--- Entries shown ---

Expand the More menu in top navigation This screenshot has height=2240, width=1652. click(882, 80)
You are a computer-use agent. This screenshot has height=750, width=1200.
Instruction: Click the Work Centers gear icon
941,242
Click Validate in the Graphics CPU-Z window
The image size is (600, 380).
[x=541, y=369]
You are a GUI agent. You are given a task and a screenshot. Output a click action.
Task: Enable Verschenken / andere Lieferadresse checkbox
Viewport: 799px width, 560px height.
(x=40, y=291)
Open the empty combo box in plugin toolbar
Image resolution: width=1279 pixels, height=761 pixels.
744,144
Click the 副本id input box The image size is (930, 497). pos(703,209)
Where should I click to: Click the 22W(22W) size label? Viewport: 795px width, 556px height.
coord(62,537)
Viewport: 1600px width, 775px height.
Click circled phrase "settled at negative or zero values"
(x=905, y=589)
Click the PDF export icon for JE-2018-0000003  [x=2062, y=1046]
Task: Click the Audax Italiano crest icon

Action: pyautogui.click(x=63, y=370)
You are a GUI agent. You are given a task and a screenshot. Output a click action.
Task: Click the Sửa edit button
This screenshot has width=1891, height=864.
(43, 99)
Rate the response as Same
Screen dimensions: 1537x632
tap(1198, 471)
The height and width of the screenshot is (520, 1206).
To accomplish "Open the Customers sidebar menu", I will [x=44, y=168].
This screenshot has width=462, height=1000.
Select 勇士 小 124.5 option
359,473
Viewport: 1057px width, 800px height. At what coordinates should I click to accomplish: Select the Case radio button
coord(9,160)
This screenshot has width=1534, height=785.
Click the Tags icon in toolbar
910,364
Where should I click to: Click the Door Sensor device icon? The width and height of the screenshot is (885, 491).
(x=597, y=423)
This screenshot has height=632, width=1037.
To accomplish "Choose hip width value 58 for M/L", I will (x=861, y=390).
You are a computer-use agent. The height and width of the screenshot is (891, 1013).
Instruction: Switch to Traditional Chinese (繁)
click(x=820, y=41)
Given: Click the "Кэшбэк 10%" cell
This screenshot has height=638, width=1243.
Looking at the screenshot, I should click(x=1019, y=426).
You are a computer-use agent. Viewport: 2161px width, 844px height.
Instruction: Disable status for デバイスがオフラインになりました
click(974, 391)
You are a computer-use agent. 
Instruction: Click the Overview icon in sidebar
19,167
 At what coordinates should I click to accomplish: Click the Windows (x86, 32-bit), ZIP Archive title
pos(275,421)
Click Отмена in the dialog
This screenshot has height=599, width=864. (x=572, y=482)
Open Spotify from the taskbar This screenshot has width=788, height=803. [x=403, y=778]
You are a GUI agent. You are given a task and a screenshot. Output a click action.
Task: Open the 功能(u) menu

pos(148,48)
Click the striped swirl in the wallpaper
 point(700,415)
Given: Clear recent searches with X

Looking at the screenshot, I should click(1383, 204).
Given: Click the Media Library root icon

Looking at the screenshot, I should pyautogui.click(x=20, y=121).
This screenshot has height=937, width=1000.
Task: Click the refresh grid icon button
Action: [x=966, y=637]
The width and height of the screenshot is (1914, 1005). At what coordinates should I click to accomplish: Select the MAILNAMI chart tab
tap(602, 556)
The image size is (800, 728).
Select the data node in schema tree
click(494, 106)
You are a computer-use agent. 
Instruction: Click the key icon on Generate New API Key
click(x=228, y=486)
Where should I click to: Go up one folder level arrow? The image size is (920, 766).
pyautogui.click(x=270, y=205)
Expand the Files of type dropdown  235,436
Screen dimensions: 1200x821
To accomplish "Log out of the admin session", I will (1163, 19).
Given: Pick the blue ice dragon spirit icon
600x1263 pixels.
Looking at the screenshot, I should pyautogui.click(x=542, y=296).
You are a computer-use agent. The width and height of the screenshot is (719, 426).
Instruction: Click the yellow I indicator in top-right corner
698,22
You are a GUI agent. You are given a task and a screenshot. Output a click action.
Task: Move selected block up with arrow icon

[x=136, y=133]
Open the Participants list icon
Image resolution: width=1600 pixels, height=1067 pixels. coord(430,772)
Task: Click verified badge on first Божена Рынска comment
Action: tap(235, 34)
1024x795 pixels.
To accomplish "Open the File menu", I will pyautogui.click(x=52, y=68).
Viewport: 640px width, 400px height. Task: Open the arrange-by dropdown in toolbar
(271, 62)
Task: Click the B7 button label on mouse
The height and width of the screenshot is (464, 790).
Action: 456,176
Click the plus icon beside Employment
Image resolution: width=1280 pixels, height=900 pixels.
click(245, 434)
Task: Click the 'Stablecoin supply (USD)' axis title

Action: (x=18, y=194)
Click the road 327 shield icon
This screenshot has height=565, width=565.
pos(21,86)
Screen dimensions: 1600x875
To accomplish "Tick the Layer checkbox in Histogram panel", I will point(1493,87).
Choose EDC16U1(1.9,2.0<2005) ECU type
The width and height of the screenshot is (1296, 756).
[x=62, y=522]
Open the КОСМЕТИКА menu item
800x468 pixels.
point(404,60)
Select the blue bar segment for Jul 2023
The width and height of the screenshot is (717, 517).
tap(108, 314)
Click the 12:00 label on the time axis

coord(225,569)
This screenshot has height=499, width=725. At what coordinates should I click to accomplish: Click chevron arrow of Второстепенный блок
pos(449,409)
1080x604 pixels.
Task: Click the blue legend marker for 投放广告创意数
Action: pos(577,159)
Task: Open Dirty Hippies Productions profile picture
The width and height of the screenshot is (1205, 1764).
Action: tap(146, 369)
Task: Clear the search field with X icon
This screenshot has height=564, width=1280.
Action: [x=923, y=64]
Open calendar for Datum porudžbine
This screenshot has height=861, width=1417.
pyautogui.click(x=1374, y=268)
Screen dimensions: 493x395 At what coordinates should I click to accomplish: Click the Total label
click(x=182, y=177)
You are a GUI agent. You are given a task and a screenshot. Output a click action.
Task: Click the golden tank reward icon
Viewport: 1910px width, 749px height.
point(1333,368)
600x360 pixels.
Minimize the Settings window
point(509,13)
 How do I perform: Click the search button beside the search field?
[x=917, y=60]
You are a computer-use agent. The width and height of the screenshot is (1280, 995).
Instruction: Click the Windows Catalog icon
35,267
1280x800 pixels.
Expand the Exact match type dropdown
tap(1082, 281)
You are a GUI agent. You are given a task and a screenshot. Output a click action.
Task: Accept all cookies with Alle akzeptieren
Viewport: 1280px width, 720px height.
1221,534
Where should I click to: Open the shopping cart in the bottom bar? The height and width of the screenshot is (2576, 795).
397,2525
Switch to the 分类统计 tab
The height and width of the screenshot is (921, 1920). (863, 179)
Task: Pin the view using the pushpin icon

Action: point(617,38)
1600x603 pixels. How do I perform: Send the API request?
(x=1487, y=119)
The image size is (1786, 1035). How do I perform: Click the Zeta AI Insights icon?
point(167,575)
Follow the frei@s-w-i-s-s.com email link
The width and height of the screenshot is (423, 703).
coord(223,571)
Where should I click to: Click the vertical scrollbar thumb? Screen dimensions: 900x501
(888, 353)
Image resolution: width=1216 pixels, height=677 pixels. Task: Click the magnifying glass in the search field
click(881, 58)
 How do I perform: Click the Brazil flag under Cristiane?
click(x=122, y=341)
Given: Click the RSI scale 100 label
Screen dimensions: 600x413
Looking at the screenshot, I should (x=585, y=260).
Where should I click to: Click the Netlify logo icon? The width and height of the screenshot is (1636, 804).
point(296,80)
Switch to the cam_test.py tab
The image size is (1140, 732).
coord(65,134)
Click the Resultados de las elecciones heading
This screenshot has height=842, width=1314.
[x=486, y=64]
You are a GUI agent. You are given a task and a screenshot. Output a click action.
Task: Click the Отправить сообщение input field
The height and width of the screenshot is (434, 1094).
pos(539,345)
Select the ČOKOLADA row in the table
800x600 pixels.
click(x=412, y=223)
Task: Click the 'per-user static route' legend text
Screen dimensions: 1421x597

---

Task statement:
Return all lines above that mention the word "checkbox".

Problem solution:
Task: Enable Verschenken / andere Lieferadresse checkbox
To accomplish "Tick the Layer checkbox in Histogram panel", I will point(1493,87).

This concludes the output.